I have heard more than one feminist lately bash Barbie and I feel the need to defend her, once and for all. Barbie has gotten a bad rap. I will admit she’s been kind of a sell-out these past few years. I mean going blonde was one thing but the boob job was just over the top. Then when those videos surfaced of her and GI Joe and her fans realized it was over once and for all with her and Ken, well things just went downhill from there.
But like those die hard Mel Gibson fans, I can’t give up on her, no matter how crazy! Filmmaker Susan Stern said “Everybody has a Barbie story…but the stories are really about us.” This is true for so many of us of a certain generation! Stern is the director and producer of the 1998 documentary; “Barbie Nation, the Unauthorized Tour” an informative and incredibly hard to come by film that tells the true story of Barbie’s birth. (Snippets are available on YouTube but the only hard copy I could find on Amazon was selling for $299, most likely because of the insider scenes of some of the seedier sides of Barbie fans! No really, there is such a thing as S&M Barbies).
Ironically, Barbie was actually one of the very first feminist toys. Her creator, Ruth Handler was one of the founding members of Mattel and a kick ass female executive in a time when most women didn’t work outside the home and female executives were unheard of. Handler wanted her daughter to have a doll that she could role play with. The only dolls available to little girls at the time were baby dolls, meaning their only role play could be as mothers. When Barbie hit the scene girls could imagine being anything including a doctor, a pilot, an Olympic Athlete, or a rock star. At one time Barbie was even an astronaut! That’s a lot for a girl born in 1959 (Barbie that is, I was born later)! Barbie didn’t keep girls from becoming feminists, she helped them see the possibilities that feminism presented!

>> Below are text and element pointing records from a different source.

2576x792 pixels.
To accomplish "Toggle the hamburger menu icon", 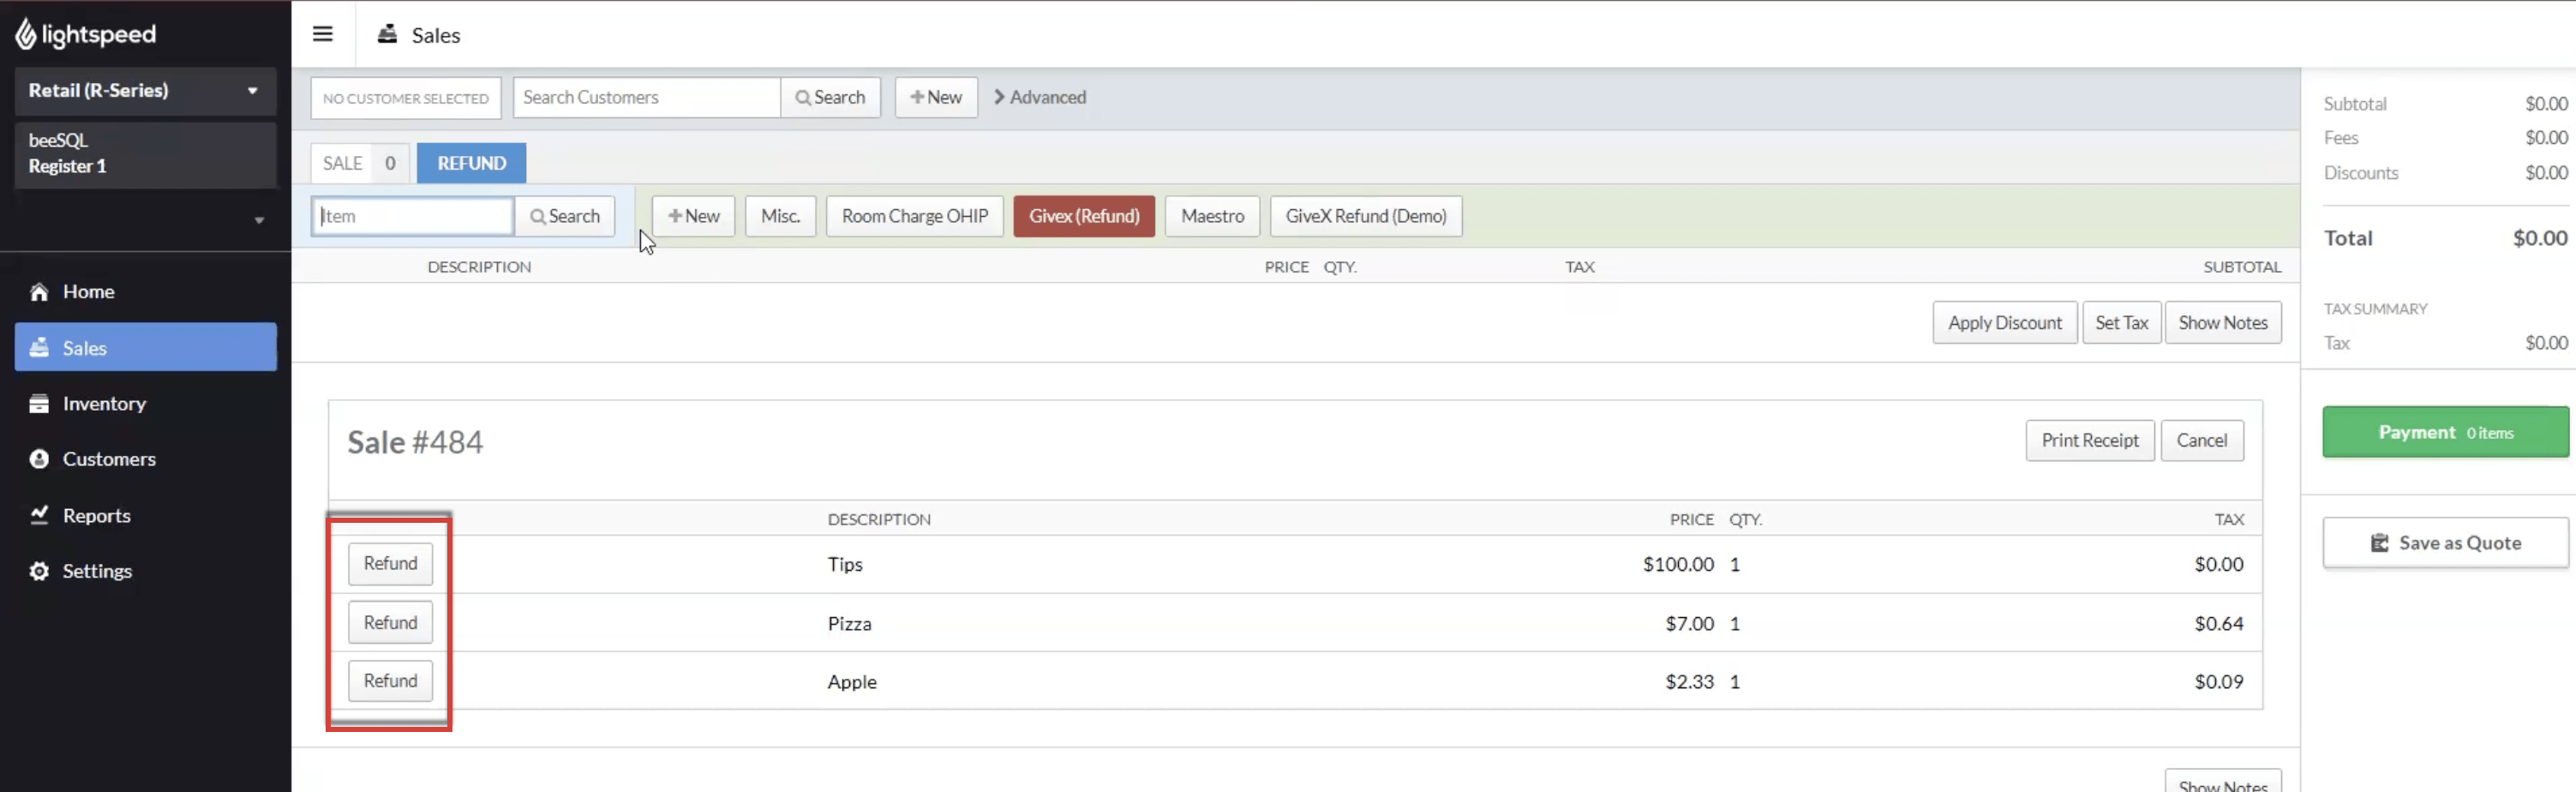I will pyautogui.click(x=322, y=34).
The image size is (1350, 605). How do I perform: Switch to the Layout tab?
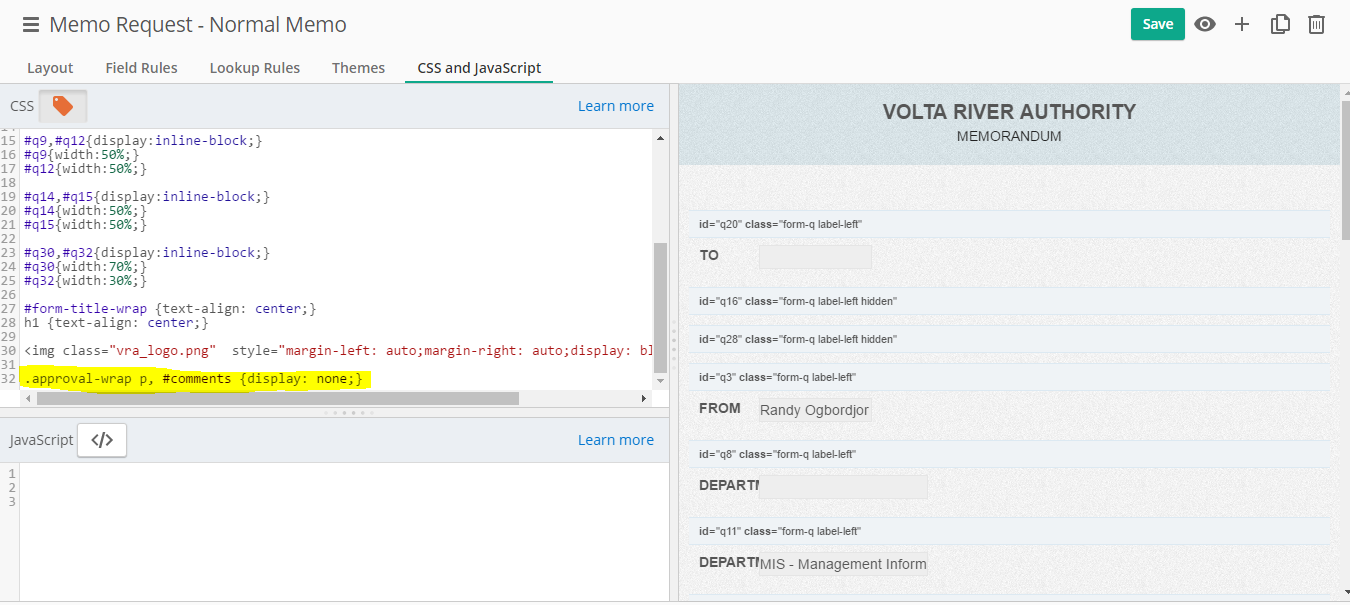pos(50,68)
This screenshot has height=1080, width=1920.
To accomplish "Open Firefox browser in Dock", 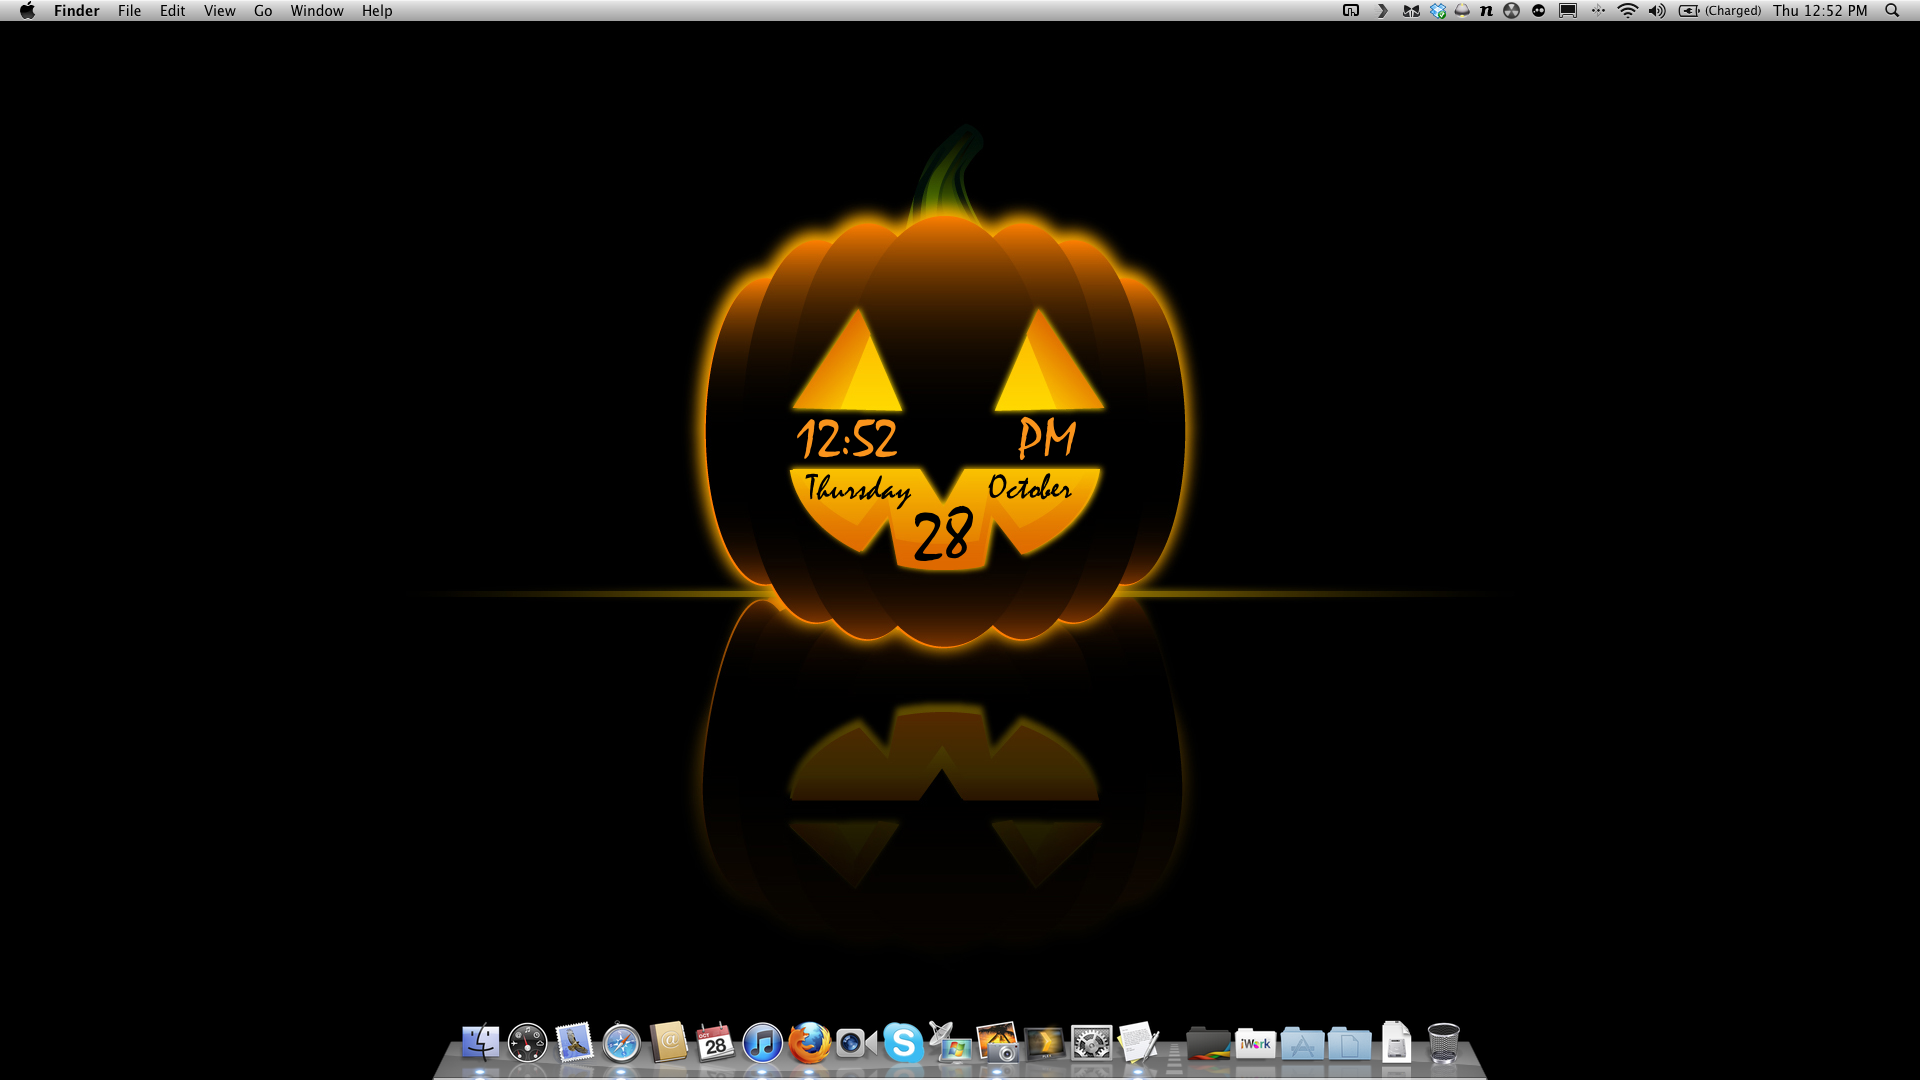I will click(809, 1043).
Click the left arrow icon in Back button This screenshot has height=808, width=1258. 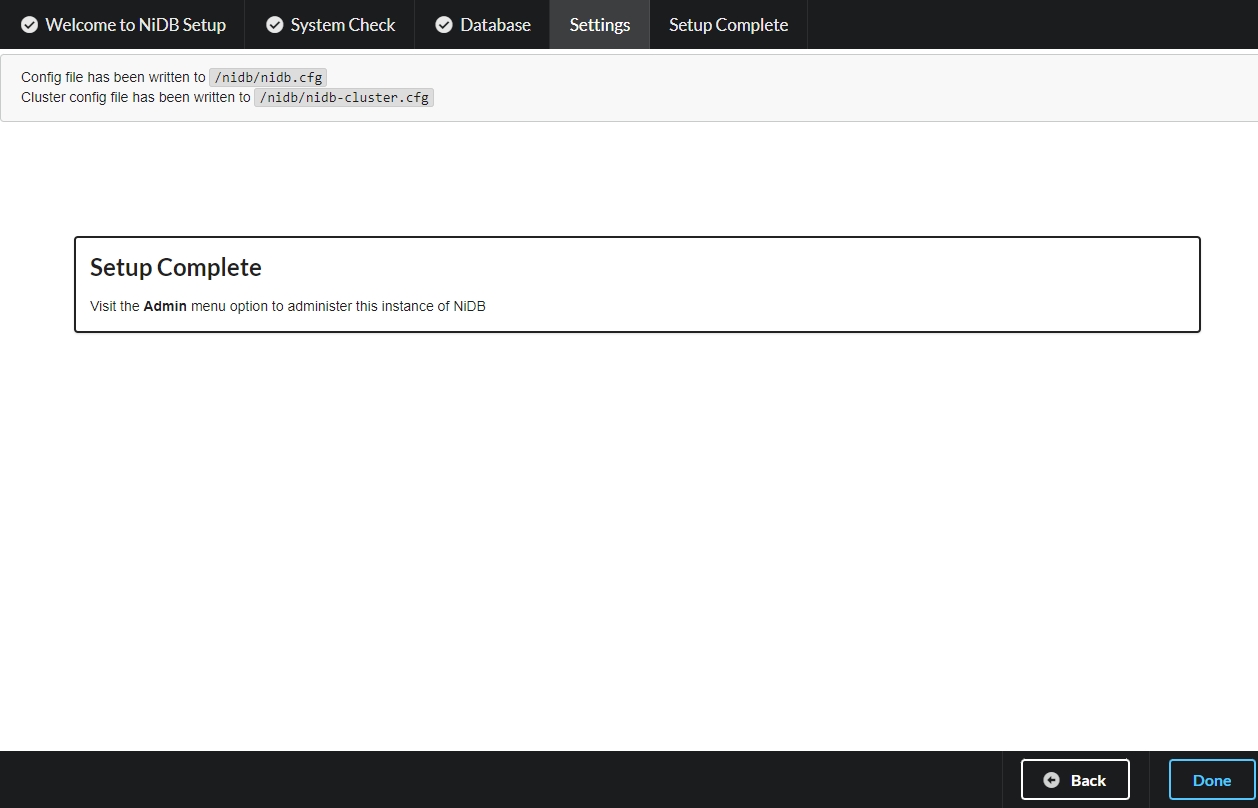tap(1051, 780)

Sure Barbie had her shallow side. I will admit, she was overly worried about her figure and as the years went by her waist seemed to get smaller and her breasts got bigger because, well just because she knew what sold well. Sometimes she wore way too much make up, spent too much money on shoes and in the 80s her hair was ridiculous, but all in all her heart was always in the right place. She wanted little girls to be able to dream and dream we did! As a child I spent hours with my “Barbies” and years later my daughters did too. She was a healthy and happy outlet and no matter what anyone says, neither I nor my daughters were ever threatened by her body type any more than my son was threatened by his Incredible Hulk Action Figure.
As a little girl one of my favorite Barbie past times was helping her plan all those weddings. Over and over again we planned with different gowns and different hair styles but always with the same man, Ken. As grown women, many of us still held, in the back of our minds, the image of the perfect wedding with the perfect Ken doll. Yet, like so many fantasies of childhood, sometimes we have just got to let go, especially after the announcement in 2009 that even this fantasy couple couldn’t last ‘til death do them part.
In reality, Ken’s hair was painted on and it never moved. So was his smile. He also wasn’t anatomically correct, something that surely should have caused more concern for folks than Barbie’s breasts. In reality Barbie’s dream house was kind of confusing. I mean who was Skipper anyway, her little sister? Why did she live there? Didn’t they have parents? And why were there no other men, ever, except Ken? In fact, there wasn’t even a Ken for every Barbie! And where did that baby come from my mother got my Barbie one year for Christmas with the little cradle and the blue blanket.
In the end, we shouldn’t be hanging on to any of our unrealistic female, fantasy images of Barbie’s life as adults. She was, after all, just a toy. That goes for both her body type, and her magical weddings. Real life Barbie would have probably looked more like an episode of Mad Men; with Ken drinking way too much and Barbie having to prove herself as a businesswoman while being constantly sexually harassed by her co-workers.
So we didn’t marry our Ken dolls and live happily ever after. So what? Maybe you found a Jim or a Steve, or a Cindy or a Sue, who doesn’t have perfect hair but has lots of other great qualities. Or maybe there is more than one Ken out there for each of us! So what if none of us actually look good in a bikini with high heels. That is hardly a practical outfit for most of life anyway! While we still have a long way to go, women are so much farther along than they were fifty years ago when Barbie was born. I’d like to think we have Barbie to thank for some of that because she helped us to see things that were never possible for little girls before.
In reality, I didn’t get the fairy tale life I envisioned as a little girl. What I did get instead, however, is really, truly wonderful! Sometimes we have to let go of our unrealistic fantasies in order to see the happiness that is right in front of us because real life is much, much better. Yes, it also more painful, more complicated and considerably more messy. In the long run, however, it turned out much more beautiful than we ever could have imagined as little girls. And, everyone is anatomically correct!